The answer must restate every entry below word for word.

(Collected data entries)
----------
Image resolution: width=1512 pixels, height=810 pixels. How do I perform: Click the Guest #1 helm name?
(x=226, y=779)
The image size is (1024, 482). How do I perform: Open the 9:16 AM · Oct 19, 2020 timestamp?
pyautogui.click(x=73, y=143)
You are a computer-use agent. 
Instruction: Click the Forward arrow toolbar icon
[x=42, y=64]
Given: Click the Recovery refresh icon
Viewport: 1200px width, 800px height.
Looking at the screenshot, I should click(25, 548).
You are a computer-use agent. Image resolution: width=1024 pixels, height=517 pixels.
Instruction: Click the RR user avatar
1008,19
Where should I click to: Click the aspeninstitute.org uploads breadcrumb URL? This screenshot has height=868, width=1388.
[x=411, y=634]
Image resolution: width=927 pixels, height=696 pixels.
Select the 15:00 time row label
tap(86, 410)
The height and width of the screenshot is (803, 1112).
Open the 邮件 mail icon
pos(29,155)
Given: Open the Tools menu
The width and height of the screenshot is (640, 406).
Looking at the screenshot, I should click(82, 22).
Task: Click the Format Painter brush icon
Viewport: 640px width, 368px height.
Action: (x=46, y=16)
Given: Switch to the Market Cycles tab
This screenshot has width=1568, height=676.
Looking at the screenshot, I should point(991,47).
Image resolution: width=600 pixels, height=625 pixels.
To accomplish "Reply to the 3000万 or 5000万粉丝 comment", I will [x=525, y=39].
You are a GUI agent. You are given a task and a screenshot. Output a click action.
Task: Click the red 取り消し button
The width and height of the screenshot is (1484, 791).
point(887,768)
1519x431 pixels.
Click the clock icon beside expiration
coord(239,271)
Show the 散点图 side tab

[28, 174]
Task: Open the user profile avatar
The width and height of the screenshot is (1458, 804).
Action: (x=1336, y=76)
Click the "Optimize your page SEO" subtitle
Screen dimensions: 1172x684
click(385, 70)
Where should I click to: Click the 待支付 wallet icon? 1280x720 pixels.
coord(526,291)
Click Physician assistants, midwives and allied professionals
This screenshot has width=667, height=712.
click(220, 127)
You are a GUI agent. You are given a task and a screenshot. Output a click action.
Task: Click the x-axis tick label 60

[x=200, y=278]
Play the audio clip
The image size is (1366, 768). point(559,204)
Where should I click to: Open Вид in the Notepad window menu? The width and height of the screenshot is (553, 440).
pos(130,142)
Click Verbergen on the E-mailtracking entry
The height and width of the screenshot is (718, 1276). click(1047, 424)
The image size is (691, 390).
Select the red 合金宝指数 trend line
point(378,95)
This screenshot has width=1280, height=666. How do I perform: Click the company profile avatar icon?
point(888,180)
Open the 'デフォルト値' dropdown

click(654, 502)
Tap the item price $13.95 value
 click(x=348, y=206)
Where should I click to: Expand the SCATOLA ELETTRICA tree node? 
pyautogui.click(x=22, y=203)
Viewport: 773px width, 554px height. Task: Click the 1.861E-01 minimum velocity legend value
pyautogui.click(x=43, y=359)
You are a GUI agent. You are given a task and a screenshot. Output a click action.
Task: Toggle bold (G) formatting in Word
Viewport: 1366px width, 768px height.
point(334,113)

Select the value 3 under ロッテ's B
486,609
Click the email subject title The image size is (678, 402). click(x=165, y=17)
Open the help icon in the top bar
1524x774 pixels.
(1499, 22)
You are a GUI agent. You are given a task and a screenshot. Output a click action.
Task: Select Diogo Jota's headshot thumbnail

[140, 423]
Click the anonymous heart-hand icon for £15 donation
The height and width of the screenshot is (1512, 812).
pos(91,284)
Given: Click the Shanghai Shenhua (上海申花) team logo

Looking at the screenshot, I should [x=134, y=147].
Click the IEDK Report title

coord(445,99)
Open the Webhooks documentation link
----------
> [Reply]
Image resolution: width=1512 pixels, height=810 pixels. How do I perform: Click the Guest #1 helm name?
(x=226, y=779)
The image size is (1024, 482). How do I perform: Open the 9:16 AM · Oct 19, 2020 timestamp?
pyautogui.click(x=73, y=143)
You are a computer-use agent. 
Instruction: Click the Forward arrow toolbar icon
[x=42, y=64]
Given: Click the Recovery refresh icon
Viewport: 1200px width, 800px height.
Looking at the screenshot, I should click(25, 548).
You are a computer-use agent. Image resolution: width=1024 pixels, height=517 pixels.
Instruction: Click the RR user avatar
1008,19
Where should I click to: Click the aspeninstitute.org uploads breadcrumb URL? This screenshot has height=868, width=1388.
[x=411, y=634]
Image resolution: width=927 pixels, height=696 pixels.
Select the 15:00 time row label
tap(86, 410)
The height and width of the screenshot is (803, 1112).
Open the 邮件 mail icon
pos(29,155)
Given: Open the Tools menu
The width and height of the screenshot is (640, 406).
Looking at the screenshot, I should click(82, 22).
Task: Click the Format Painter brush icon
Viewport: 640px width, 368px height.
Action: (x=46, y=16)
Given: Switch to the Market Cycles tab
This screenshot has width=1568, height=676.
Looking at the screenshot, I should point(991,47).
Image resolution: width=600 pixels, height=625 pixels.
To accomplish "Reply to the 3000万 or 5000万粉丝 comment", I will [x=525, y=39].
You are a GUI agent. You are given a task and a screenshot. Output a click action.
Task: Click the red 取り消し button
The width and height of the screenshot is (1484, 791).
point(887,768)
1519x431 pixels.
Click the clock icon beside expiration
coord(239,271)
Show the 散点图 side tab

[28, 174]
Task: Open the user profile avatar
The width and height of the screenshot is (1458, 804).
Action: (x=1336, y=76)
Click the "Optimize your page SEO" subtitle
Screen dimensions: 1172x684
click(385, 70)
Where should I click to: Click the 待支付 wallet icon? 1280x720 pixels.
coord(526,291)
Click Physician assistants, midwives and allied professionals
This screenshot has width=667, height=712.
click(220, 127)
You are a GUI agent. You are given a task and a screenshot. Output a click action.
Task: Click the x-axis tick label 60

[x=200, y=278]
Play the audio clip
The image size is (1366, 768). point(559,204)
Where should I click to: Open Вид in the Notepad window menu? The width and height of the screenshot is (553, 440).
pos(130,142)
Click Verbergen on the E-mailtracking entry
The height and width of the screenshot is (718, 1276). click(1047, 424)
The image size is (691, 390).
Select the red 合金宝指数 trend line
point(378,95)
This screenshot has width=1280, height=666. How do I perform: Click the company profile avatar icon?
point(888,180)
Open the 'デフォルト値' dropdown

click(654, 502)
Tap the item price $13.95 value
 click(x=348, y=206)
Where should I click to: Expand the SCATOLA ELETTRICA tree node? 
pyautogui.click(x=22, y=203)
Viewport: 773px width, 554px height. Task: Click the 1.861E-01 minimum velocity legend value
pyautogui.click(x=43, y=359)
You are a GUI agent. You are given a task and a screenshot. Output a click action.
Task: Toggle bold (G) formatting in Word
Viewport: 1366px width, 768px height.
point(334,113)

Select the value 3 under ロッテ's B
486,609
Click the email subject title The image size is (678, 402). click(x=165, y=17)
Open the help icon in the top bar
1524x774 pixels.
(1499, 22)
You are a GUI agent. You are given a task and a screenshot. Output a click action.
Task: Select Diogo Jota's headshot thumbnail

[140, 423]
Click the anonymous heart-hand icon for £15 donation
The height and width of the screenshot is (1512, 812).
pos(91,284)
Given: Click the Shanghai Shenhua (上海申花) team logo

Looking at the screenshot, I should [x=134, y=147].
Click the IEDK Report title

coord(445,99)
Open the Webhooks documentation link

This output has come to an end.